Tapi umumnya kebanyakan orang, seperti misalnya Dokter Ishtar yang perlu bantuannya, sudah senang melihatnya kembali dan tidak melontarkan satu pun pertanyaan. Dalam waktu seminggu saja dia sudah sibuk lagi dengan tugasnya. Sekarang dia juga membantu Dokter Ishtar mengajar anak-anak tuna rungu agar dapat berkomunikasi dengan jari-jari mereka sebagai pengganti pendengaran.
Paling sedikit ada empat anak yang sudah dipilih untuk menjalani OP bila saatnya sudah tiba. Ini berkaitan dengan penyediaan dana serta tenaga ahli yang akan melakukan operasi itu.
"Saya harap Dokter Kareem akan lekas menyelesaikan pendidikannya supaya dapat segera membantu anak-anak itu," ujar Dokter Ishtar padanya.
Katarina cuma manggut tanpa komentar. Dia tak berani membuka mulut, kawatir ketahuan suaranya parau atau bibirnya gemetar saking debur jantungnya yang berpacu bagaikan kuda balap. Setiap kali dia mendengar atau teringat nama keramat itu, jantungnya pasti tunggang langgang. Dia harus berlagak tidak kenal dengan Dokter Kareem.
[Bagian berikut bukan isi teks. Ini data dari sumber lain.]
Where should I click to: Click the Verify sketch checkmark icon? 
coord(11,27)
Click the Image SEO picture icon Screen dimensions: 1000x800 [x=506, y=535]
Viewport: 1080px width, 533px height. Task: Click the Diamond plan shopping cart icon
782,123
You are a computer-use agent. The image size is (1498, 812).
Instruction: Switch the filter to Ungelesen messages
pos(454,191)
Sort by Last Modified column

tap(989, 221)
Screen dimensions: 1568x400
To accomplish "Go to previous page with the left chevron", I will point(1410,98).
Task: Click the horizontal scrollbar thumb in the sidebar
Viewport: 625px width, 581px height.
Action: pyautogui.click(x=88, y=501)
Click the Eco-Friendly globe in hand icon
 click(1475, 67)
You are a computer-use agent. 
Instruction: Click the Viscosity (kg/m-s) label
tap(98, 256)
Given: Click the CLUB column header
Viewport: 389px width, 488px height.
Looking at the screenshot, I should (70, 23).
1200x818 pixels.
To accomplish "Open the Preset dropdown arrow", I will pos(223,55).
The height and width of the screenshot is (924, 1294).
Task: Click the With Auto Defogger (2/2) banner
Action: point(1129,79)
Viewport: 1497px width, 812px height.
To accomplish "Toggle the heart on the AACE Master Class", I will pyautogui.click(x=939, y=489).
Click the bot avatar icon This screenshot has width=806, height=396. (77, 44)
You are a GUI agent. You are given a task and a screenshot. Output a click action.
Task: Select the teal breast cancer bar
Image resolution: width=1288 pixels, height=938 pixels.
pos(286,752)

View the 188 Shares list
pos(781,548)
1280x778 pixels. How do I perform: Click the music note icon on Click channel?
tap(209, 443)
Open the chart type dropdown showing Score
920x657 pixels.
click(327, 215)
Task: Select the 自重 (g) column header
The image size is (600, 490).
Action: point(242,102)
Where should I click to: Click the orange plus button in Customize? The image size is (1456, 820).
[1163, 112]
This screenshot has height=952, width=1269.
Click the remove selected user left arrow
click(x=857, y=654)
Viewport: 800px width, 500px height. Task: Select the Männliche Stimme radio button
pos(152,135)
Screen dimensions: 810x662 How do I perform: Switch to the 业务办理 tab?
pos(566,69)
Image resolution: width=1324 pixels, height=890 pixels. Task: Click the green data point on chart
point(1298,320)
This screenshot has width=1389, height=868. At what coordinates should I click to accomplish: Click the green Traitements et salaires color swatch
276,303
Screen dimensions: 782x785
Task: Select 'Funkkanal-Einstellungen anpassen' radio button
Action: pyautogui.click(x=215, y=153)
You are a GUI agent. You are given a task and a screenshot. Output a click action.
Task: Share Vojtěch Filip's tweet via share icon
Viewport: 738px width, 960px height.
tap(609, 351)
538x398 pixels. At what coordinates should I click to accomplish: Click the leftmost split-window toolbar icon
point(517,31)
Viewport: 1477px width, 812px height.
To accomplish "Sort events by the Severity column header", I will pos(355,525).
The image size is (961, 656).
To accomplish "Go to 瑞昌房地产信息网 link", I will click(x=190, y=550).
Mengherankan bila dia menghadapi orangnya langsung, yaitu ngobrol dalam Internet, suasana perasaannya tenang dan meriah saja. Dia sudah kembali bisa bergurau dan berkelakar seperti tempo dulu. Tentu saja dia harus menjaga jangan sampai keterlepasan omong mengenai bayi Arman. Tapi rasanya memang tak perlu, sebab semakin lama dia semakin merasa tak terlibat dengan hidup si kecil. Dalam hatinya akan selalu tersimpan se-bungkah cinta bagi Arman, namun dalam keadaan sadar dia berusaha menjaga jarak agar tidak mengganggu perkembangan jiwa anak itu sebagai putra tunggal Santi dan Albin. Hiburan terbesar baginya adalah melihat kenyataan betapa kedua suami-istri itu mencintai Arman. Dia yakin anak itu akan tumbuh dalam lingkungan yang sehat dan bahagia.
Menghadapi Kareem di e-mail sama sekali tidak membawa kesulitan baginya. Dia tetap bisa berlagak seperti gadis ingusan yang sedang mabuk cinta.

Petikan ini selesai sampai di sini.